Monday, May 29, 2017

The next time somebody tells you that Obamacare is failing, read them this list of ten ways that Republicans worked to make it fail.

1. CO-OPs short-changed from the start 

Let’s start by considering the ACA’s Consumer Operated and Oriented Plans, or CO-OPs. Early drafts of the ACA called for $10 billion in federal grants for the CO-OP program. But insurance lobbyists and conservative lawmakers insisted on $6 billion in loans instead of $10 billion in grants, restrictions limiting CO-OPs to the individual and small-group market (and not the more stable and profitable large-group market), and limitations stating that the federal loan money could not be used for marketing. 

The ACA passed in 2010 and the CO-OPs were to be up and running in the fall of 2013, in time for the first open enrollment period. But during 2011 budget negotiations, $2.2 billion was cut from the CO-OP funding. And then during the “fiscal cliff” negotiations at the end of 2012, another $1.4 billion in CO-OP loan funding was eliminated. 

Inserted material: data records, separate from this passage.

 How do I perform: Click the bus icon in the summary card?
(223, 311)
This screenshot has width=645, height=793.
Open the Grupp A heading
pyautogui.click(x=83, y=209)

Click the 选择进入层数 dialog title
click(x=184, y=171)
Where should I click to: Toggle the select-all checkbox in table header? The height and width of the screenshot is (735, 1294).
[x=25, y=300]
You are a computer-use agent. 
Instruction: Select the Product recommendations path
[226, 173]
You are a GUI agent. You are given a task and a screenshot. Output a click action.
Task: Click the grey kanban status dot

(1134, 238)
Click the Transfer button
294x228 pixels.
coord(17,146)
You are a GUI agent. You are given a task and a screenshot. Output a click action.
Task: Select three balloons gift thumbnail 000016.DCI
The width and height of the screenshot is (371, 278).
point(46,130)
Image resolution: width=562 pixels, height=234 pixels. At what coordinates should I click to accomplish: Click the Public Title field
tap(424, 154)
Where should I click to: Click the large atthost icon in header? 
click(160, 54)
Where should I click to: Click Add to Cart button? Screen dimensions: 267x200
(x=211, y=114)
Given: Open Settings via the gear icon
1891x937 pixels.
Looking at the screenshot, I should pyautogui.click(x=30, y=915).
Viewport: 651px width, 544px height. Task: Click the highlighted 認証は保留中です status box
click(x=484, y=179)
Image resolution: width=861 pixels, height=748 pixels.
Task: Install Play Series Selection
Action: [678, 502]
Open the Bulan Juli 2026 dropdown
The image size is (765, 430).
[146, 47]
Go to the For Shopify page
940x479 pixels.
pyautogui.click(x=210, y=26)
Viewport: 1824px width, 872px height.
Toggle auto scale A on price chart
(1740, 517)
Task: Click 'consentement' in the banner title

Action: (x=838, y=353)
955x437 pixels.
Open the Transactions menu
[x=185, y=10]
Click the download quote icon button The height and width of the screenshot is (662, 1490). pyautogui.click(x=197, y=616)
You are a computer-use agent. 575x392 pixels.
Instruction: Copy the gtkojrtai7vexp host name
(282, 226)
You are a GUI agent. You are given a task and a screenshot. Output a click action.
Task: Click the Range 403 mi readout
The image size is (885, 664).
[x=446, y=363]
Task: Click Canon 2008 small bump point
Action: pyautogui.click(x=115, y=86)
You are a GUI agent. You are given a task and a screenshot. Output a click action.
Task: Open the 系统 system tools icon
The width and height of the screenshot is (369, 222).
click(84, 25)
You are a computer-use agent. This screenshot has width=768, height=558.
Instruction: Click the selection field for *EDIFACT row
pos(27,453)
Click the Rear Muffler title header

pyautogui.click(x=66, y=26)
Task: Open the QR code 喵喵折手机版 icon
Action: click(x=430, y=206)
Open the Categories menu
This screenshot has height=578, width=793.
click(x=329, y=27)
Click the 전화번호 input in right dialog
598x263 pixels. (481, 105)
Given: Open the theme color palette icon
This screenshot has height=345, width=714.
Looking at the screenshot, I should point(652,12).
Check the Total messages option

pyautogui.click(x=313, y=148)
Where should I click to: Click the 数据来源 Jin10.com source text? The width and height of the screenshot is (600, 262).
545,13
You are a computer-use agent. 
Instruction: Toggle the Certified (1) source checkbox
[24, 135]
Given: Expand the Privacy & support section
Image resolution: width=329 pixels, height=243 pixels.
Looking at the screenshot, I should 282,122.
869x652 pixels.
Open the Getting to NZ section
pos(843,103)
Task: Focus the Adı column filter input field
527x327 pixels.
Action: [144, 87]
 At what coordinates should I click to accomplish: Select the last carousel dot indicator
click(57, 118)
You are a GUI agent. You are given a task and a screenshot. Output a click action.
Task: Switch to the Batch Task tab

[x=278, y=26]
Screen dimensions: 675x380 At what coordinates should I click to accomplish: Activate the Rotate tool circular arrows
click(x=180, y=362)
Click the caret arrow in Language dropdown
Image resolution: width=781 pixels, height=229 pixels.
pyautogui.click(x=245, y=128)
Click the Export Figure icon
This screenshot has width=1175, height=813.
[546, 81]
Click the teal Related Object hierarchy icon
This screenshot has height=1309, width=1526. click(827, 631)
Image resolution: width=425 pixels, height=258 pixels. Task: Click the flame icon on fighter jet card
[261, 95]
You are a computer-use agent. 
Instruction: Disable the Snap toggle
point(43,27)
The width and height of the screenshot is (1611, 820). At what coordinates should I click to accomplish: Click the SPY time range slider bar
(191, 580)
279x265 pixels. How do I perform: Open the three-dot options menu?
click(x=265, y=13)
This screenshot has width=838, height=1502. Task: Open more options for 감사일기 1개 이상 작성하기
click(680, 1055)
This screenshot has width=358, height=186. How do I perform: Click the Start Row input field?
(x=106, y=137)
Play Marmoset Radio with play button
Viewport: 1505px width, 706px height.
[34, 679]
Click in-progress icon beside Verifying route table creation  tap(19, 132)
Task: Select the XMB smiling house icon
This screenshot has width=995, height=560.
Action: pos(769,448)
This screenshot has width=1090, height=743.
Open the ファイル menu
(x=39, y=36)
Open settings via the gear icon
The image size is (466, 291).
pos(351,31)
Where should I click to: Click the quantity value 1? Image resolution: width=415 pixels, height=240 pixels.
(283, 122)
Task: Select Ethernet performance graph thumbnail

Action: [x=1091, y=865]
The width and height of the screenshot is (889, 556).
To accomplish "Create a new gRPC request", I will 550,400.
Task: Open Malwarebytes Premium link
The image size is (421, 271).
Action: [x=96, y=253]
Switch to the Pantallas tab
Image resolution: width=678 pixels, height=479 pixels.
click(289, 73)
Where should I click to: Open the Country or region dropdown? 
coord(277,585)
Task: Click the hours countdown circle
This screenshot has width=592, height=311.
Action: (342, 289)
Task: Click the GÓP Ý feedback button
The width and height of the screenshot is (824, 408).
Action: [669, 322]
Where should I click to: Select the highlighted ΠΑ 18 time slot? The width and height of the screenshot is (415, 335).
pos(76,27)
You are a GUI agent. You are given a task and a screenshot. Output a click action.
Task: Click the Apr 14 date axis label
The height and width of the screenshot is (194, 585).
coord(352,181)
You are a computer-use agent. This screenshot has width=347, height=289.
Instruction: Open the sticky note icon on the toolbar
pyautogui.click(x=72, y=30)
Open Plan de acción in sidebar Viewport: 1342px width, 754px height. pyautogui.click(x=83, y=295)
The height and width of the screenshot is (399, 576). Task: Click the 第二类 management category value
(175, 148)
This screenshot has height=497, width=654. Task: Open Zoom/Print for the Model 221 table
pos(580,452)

Those Republican led changes undermined and ultimately killed most of the original 23 co-ops.

Just as the GOP planned.  

2. Day One legal challenges 

On March 23, 2010, the same day the ACA was signed into law, attorneys general from 14 states began the process of challenging the ACA’s individual mandate via the court system. A total of 26 states eventually joined in the lawsuit, which went all the way to the Supreme Court. 

3. Refusal to take ACA’s Medicaid expansion 


The ACA scheduled Medicaid expansion to take effect at the beginning of 2014. But at that point, half the states had opted against expansion, despite the fact that the federal government paid the full cost of expansion for the first three years (and nearly all of it after that). Even now, in 2017, there are still 19 states that have not expanded Medicaid. 

That obviously has a negative impact on people living in poverty, but it’s also deleterious to the individual insurance markets in those states. 

This is of course had far reaching implications, and was perhaps one of the most heartless attacks levied by the Republicans.

4. Obstruction of enrollment efforts Most states have opted to let HHS do the heavy lifting on exchange creation. Although there has been some shifting over the years, there are currently just 12 fully state-run exchanges (11 states and DC). The rest of the states use HealthCare.gov, either as part of the federally run exchange, or as an enrollment platform for a federally supported state-based exchange.

By January of 2014 seventeen states had passed laws that restricted the navigator's ability to help residents understand and enroll in the new plans.

The Judicial system invalidated many of those laws, but ultimately the damage had been done.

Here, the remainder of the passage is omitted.